Personal information
- Born: 26 March 1969 (age 56) Jalandhar, Punjab, India
- Batting: Right-handed
- Role: Wicket-keeper–batsman

International information
- National side: India (1996–1997);
- Test debut (cap 205): 6 June 1996 v England
- Last Test: 16 January 1997 v South Africa
- ODI debut (cap 96): 15 April 1996 v Pakistan
- Last ODI: 15 February 1997 v Zimbabwe

Career statistics
| Competition | Tests | ODIs | FC | LA |
| Matches | 6 | 7 | 146 | 99 |
| Runs scored | 131 | 193 | 11,473 | 3161 |
| Batting average | 13.1 | 27.57 | 49.08 | 33.32 |
| 100s/50s | 0/0 | 0/2 | 16/24 | 3/14 |
| Top score | 44 | 54 | 254 | 107 |
| Balls bowled | – | – | 30 | 1 |
| Wickets | – | – | 0 | 0 |
| Bowling average | – | – | – | – |
| 5 wickets in innings | – | – | 0 | 0 |
| 10 wickets in match | – | – | 0 | 0 |
| Best bowling | – | – | – | – |
| Catches/stumpings | 2/– | 3/– | 187/3 | 36/0 |
- Source: , 4 February 2006

= Vikram Rathour =

Indian cricketer and coach (born 1969)

Vikram Rathour (born 26 March 1969) is a former Indian cricketer and cricket coach, who played in 6 Tests and 7 ODIs from 1996 to 1997. He was a right-handed opening batsman.
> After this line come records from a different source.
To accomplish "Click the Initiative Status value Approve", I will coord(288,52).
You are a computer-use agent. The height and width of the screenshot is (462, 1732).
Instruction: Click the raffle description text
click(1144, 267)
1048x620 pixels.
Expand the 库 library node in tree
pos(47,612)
Rathour was a prolific run scorer at the first class level, scoring 11,473 runs at an average of 49.66 in 146 matches. This included several fluent, stroke-filled centuries. His List A career was more modest, with him scoring just over 3161 runs in 99 matches. He is former batting coach of the Indian cricket.Under his coaching India become runner up of 2023 ICC Men's Cricket World Cup and winner 2024 ICC Men's T20 World Cup.
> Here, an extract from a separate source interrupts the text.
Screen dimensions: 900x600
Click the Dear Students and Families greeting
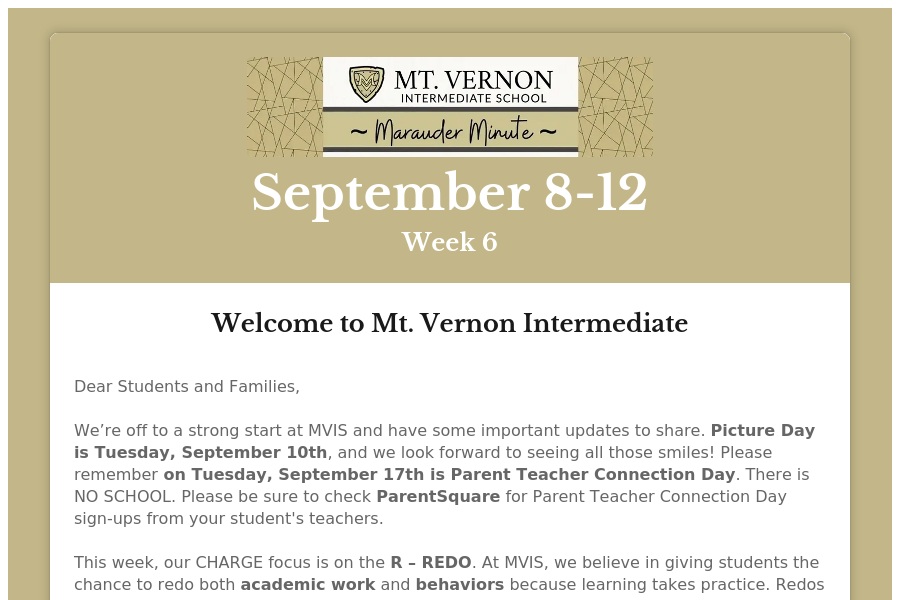click(187, 386)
==BCCI National Selector from North Zone==

On 27 September 2012 Vikram Rathour was appointed as the national selector from the North Zone.

==International career==
Vikram Rathour officially announced his retirement from first-class cricket in November 2003. In his test career, he scored 131 runs in 10 innings and six matches with a highest of 44 in his appearance against South Africa at The Wanderers. Rathour was the member of the team that won the Ranji Trophy under the direction of coach Bishan Singh Bedi.Ranji Player for Himachal Pradesh

==Coaching career==
He was appointed as batting coach for Indian cricket team.
In November 2021, he was reappointed as batting coach of the Indian national cricket team based on his success with the team.Under his coaching India become runner up of 2023 ICC Men's Cricket World Cup and winner 2024 ICC Men's T20 World Cup.

In September 2024, he was appointed as the batting coach of the New Zealand national cricket team for the one-off test match against Afghanistan national cricket team.

In September 2024, he was appointed as batting coach for IPL 2025 for Rajasthan Royals.